Coconut oil has even better benefits for breastfeeding moms and their babies. Feeding your child coconut oil can help their bodies grow up healthy and strong. It can help get rid of lice, ease the pain and itching of bug bites, it’s great for controlling wild hair, particularly curly hair, and it’s perfect to put in the tub for calming bath time. Here are five different ways moms and their babies can benefit from using coconut oil on a daily basis:

For Moms

  1. Breastfeeding Moms: Coconut oil is the best solution for mom’s cracked or sore nipples from breastfeeding. It can be used as a lubricant during breast pumping, and as an anti-itch cream while your belly grows during pregnancy. You can also increase your milk supply by ingesting coconut oil a few times a day.
  2. Beauty: Coconut oil will be your new best friend!
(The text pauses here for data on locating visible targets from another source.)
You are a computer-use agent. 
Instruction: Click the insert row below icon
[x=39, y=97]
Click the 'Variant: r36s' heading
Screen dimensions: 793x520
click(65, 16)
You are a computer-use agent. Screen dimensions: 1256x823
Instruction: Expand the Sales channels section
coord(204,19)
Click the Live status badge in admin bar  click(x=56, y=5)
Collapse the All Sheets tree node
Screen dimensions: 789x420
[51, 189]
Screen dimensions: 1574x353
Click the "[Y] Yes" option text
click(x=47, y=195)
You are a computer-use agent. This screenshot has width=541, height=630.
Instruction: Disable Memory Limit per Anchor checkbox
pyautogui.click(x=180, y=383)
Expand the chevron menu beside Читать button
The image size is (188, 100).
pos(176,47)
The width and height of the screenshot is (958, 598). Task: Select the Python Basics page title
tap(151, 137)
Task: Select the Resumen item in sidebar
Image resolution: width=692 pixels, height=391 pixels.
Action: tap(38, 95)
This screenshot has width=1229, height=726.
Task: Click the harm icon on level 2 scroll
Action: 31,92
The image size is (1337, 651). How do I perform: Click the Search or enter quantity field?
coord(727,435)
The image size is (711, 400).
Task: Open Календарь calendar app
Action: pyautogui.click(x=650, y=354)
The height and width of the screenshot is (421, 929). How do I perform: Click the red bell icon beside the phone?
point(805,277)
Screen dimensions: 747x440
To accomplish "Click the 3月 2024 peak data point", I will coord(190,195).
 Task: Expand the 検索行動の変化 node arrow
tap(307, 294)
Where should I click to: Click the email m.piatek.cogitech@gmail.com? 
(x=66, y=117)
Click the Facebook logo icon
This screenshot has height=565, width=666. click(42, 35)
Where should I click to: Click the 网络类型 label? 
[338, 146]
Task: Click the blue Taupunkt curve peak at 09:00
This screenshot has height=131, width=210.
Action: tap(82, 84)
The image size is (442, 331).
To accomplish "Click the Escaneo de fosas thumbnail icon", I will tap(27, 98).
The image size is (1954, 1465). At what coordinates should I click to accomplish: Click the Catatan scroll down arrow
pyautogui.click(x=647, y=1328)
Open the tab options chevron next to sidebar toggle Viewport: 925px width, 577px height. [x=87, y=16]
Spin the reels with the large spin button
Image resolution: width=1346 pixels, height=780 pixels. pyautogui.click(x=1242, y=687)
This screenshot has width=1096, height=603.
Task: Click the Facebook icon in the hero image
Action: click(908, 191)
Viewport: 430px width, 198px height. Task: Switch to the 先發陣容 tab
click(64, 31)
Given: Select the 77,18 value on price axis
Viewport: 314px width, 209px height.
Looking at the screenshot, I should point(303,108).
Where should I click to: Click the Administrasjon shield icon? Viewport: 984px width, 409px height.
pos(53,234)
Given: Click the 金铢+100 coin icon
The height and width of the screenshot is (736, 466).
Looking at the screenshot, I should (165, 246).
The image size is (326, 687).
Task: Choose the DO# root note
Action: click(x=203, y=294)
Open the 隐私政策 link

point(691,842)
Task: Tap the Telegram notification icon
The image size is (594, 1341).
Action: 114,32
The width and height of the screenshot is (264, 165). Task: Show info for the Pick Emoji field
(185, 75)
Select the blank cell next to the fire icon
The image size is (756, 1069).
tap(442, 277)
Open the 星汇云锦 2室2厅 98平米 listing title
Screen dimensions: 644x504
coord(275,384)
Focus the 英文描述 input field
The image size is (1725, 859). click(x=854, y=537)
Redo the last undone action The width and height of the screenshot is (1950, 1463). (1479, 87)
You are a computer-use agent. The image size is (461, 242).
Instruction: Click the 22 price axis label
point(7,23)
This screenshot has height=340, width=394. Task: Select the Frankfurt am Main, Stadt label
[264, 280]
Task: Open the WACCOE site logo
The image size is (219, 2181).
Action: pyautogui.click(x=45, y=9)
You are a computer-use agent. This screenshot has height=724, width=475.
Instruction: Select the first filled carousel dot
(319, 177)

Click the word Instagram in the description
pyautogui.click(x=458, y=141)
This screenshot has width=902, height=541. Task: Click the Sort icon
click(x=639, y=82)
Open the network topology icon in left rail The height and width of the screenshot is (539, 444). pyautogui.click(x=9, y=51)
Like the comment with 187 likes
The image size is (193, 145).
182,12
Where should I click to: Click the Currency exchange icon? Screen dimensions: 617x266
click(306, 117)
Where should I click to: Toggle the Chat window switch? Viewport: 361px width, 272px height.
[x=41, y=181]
Not only can it get rid of your unwanted acne, it’s the perfect moisturizer for your hair and body, a great makeup remover, and it can also help with the appearance of wrinkles! Plus, you can use it as a substitute for regular shaving cream and make your legs feel extra soft and sexy.
  3. Skin: Coconut oil has deep moisturizing abilities so it’s great for eczema and psoriasis along with reducing the appearance of stretch marks and cellulite.
  4. Cooking: Not only can cooking with coconut oil give you amazing nutrients, but it also brings a delicious Mediterranean style. And because coconut oil is a natural energizer you will feel fuller longer and will always be ready to take on the day!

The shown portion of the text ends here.